Giorgio Agamben betrachtet die Überwindung des Rechts durch die Liebe und sieht eine Antwort auf die Frage nach Konsum und Eigentum im Rat des Apostels, Dinge zu nutzen, ohne sie besitzen zu müssen. Das Instrument der Rettung der Welt ist der messianische Rest der Ausgeschlossenen – ein jüdischer Gedanke, den Paulus radikalisiert – die wahre Allgemeinheit jenseits partikularer kultureller Identität verkörpern.

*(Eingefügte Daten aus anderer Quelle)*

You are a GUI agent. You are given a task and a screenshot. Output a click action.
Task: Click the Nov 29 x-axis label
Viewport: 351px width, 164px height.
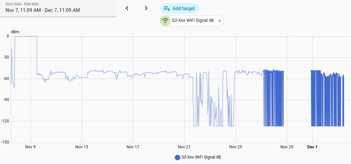[x=287, y=147]
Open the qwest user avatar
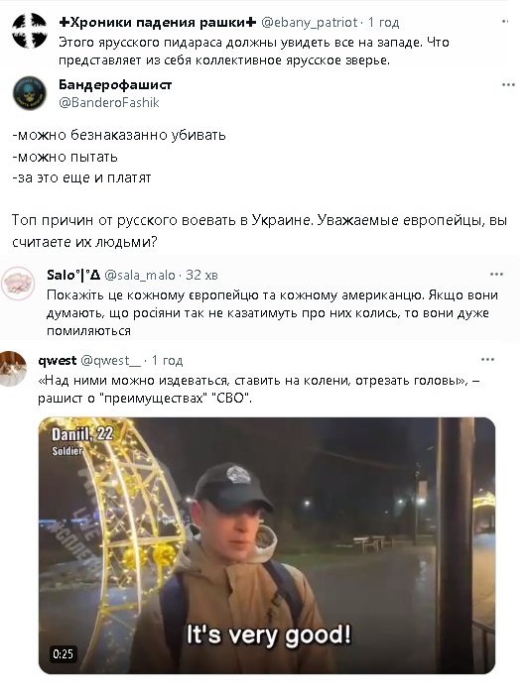The width and height of the screenshot is (530, 699). (x=13, y=368)
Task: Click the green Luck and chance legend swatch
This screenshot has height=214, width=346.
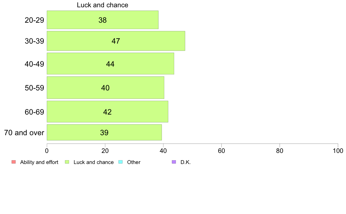Action: coord(67,162)
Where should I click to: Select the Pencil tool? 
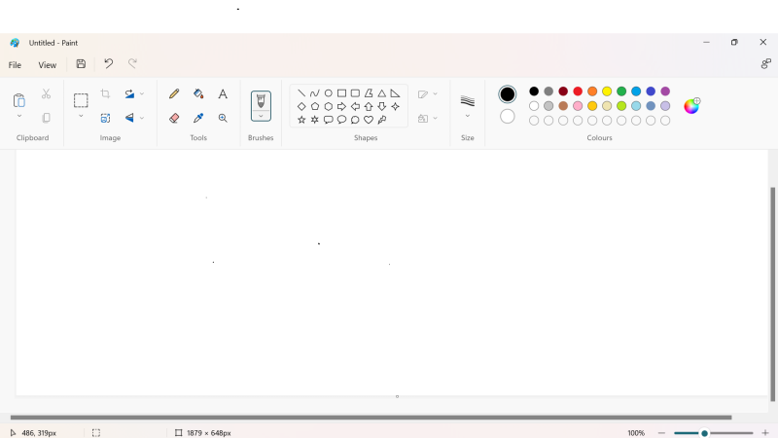[x=174, y=94]
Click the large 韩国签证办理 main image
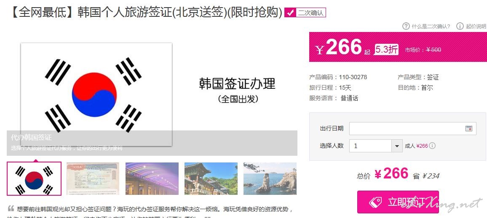This screenshot has width=487, height=218. point(152,94)
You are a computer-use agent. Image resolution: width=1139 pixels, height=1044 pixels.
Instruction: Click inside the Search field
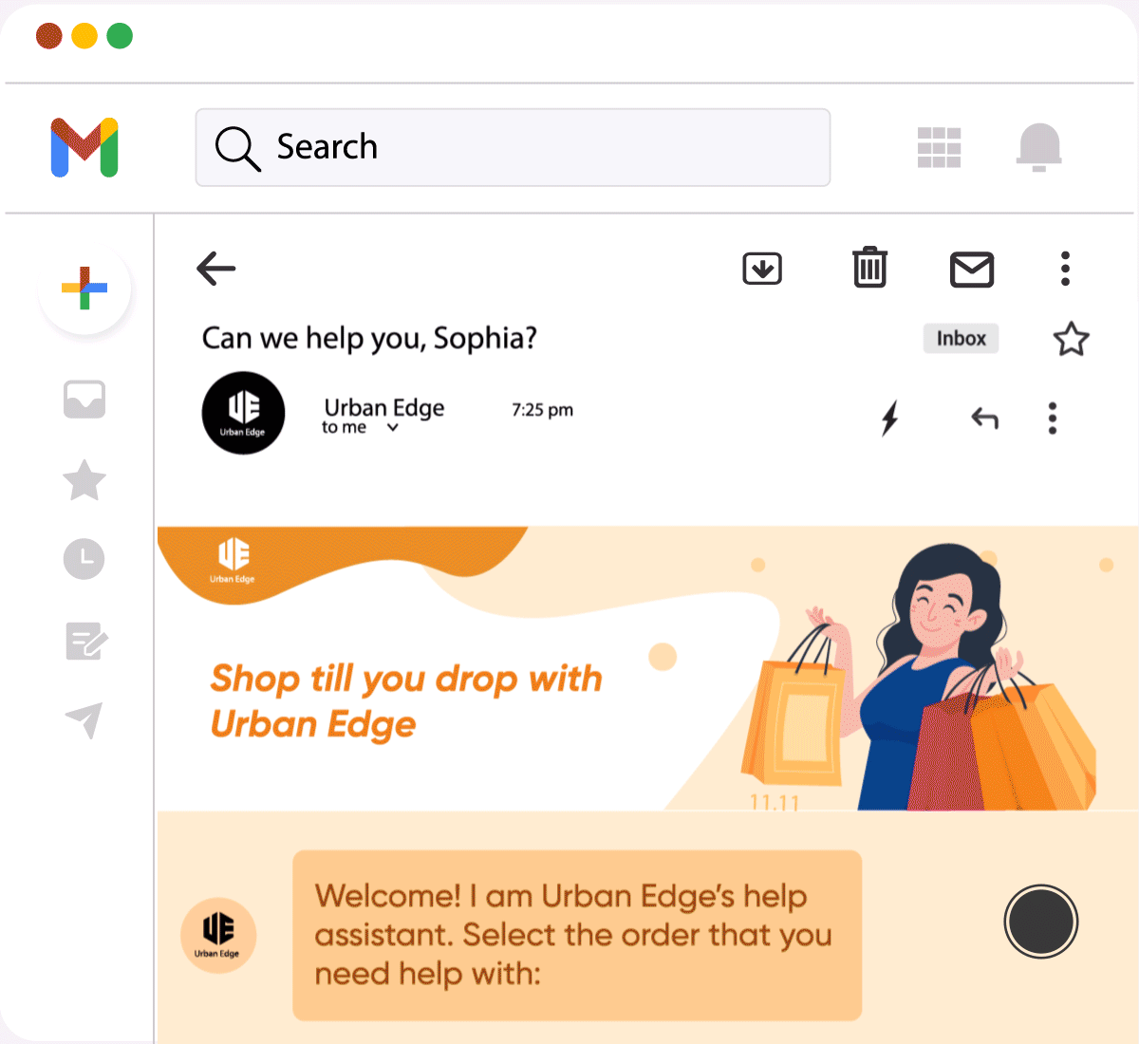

Slavoj Žižek schließlich sieht in der kenotischen Christologie des Paulus die Lösung eines Problems, das den jüdischen und islamischen Monotheismus plagt, nämlich der absoluten Vollkommenheit Gottes, dem ohne die Erfahrung des Todes möglicherweise auch die Erfahrung echter Liebe fehlt. Im Unterschied zu Plato, bei dem Liebe sich weg vom Konkreten hin zum Allgemeinen vervollkommnet, ist im Christentum des Paulus diese Richtung umgekehrt. Liebe stellt nicht das Ewige und Erhabene, sondern das Niedrige und Endliche in den Mittelpunkt. In seinem Scheitern erringt Christus zudem den Sieg über das Gesetz dieser Welt, über das Siegen selbst.